Dampak Terhadap Petani dan Ketahanan Pangan
Dampak dari sulitnya akses pupuk ini sangat signifikan. Pertama, produktivitas pertanian menurun karena tanaman tidak mendapatkan nutrisi yang cukup. Kedua, biaya produksi pertanian meningkat, yang pada akhirnya berdampak pada harga jual hasil panen. Ketiga, ketidakstabilan pasokan pangan nasional yang bisa memicu inflasi harga pangan dan mengancam ketahanan pangan negara.
Petani di daerah terpencil, seperti Manggarai, menghadapi tantangan yang lebih besar. Mereka harus menempuh perjalanan jauh dengan biaya tambahan hanya untuk mendapatkan pupuk. Hal ini tentu menguras tenaga, waktu, dan biaya mereka, yang seharusnya bisa dialokasikan untuk kegiatan pertanian lainnya. Kondisi ini menunjukkan ketidakadilan dalam distribusi sumber daya yang seharusnya merata dan mudah diakses oleh semua petani.
Analisis Kebijakan
Kebijakan subsidi pupuk sebenarnya sudah lama diterapkan di Indonesia, namun implementasinya masih jauh dari harapan. Subsidi yang bertujuan untuk meringankan beban petani sering kali tidak sampai ke tangan mereka yang berhak. Kebocoran anggaran, korupsi, dan birokrasi yang berbelit menjadi hambatan utama. Selain itu, kurangnya pengawasan yang ketat membuat program ini tidak berjalan efektif.
Utang pemerintah kepada PT Pupuk Indonesia sebesar Rp125 triliun juga menunjukkan adanya masalah dalam manajemen keuangan negara. Utang ini bukan hanya menunjukkan ketergantungan pada BUMN, tetapi juga ketidakmampuan negara dalam mengelola anggaran untuk sektor pertanian dengan baik. Dalam jangka panjang, hal ini bisa berdampak pada keberlanjutan program subsidi dan kesejahteraan petani.

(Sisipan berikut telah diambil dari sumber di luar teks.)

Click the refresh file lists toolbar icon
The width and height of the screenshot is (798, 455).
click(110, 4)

Solusi Islam Kaffah di Bidang Pertanian
Dalam perspektif Islam, pertanian adalah sektor strategis yang harus mendapat perhatian penuh dari negara. Islam mengajarkan bahwa negara harus berperan aktif sebagai pelayan rakyat, memastikan kebutuhan dasar mereka terpenuhi, termasuk kebutuhan akan pupuk bagi petani. Berikut adalah beberapa solusi yang ditawarkan Islam dalam mengatasi masalah ini:
1. Negara sebagai Pelayan Rakyat: Dalam sistem Islam, negara bertanggung jawab penuh untuk memastikan kesejahteraan rakyatnya, termasuk para petani. Negara harus mengambil alih peran utama dalam pengadaan dan distribusi pupuk, tidak menyerahkannya pada mekanisme pasar yang kapitalistik. Dengan demikian, negara dapat menjamin ketersediaan dan keterjangkauan pupuk bagi seluruh petani.

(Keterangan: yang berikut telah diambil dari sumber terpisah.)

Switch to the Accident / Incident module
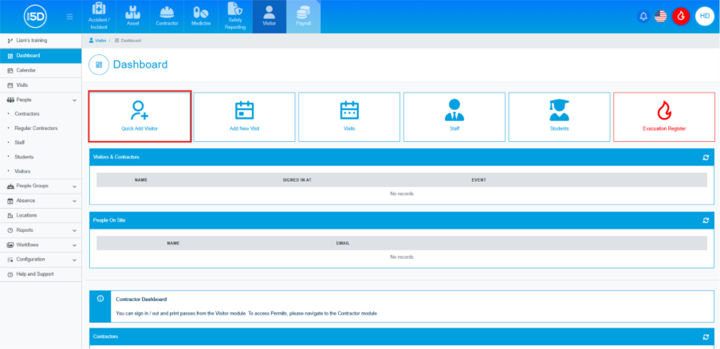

2. Bantuan Modal dan Fasilitas: Negara juga harus memberikan bantuan modal kepada petani yang kurang mampu. Bantuan ini bisa berupa pinjaman tanpa bunga, subsidi, atau hibah yang digunakan untuk membeli pupuk dan sarana produksi lainnya. Selain itu, pembangunan infrastruktur seperti jalan, irigasi, dan fasilitas distribusi yang memadai akan sangat membantu petani dalam menjalankan usaha mereka dengan lebih efisien.
Dengan menerapkan prinsip-prinsip Islam kaffah dalam pengelolaan pertanian, diharapkan masalah akses pupuk yang sulit ini bisa teratasi. Negara yang berperan aktif sebagai pelayan rakyat akan memastikan setiap petani mendapatkan hak mereka untuk mengakses pupuk dengan mudah dan harga yang terjangkau. Bantuan modal dan fasilitas dari negara juga akan membantu petani kecil untuk tetap bertahan dan berkembang, sehingga ketahanan pangan negara dapat terwujud dengan baik. Wallahu a'lam bishshawwab.[]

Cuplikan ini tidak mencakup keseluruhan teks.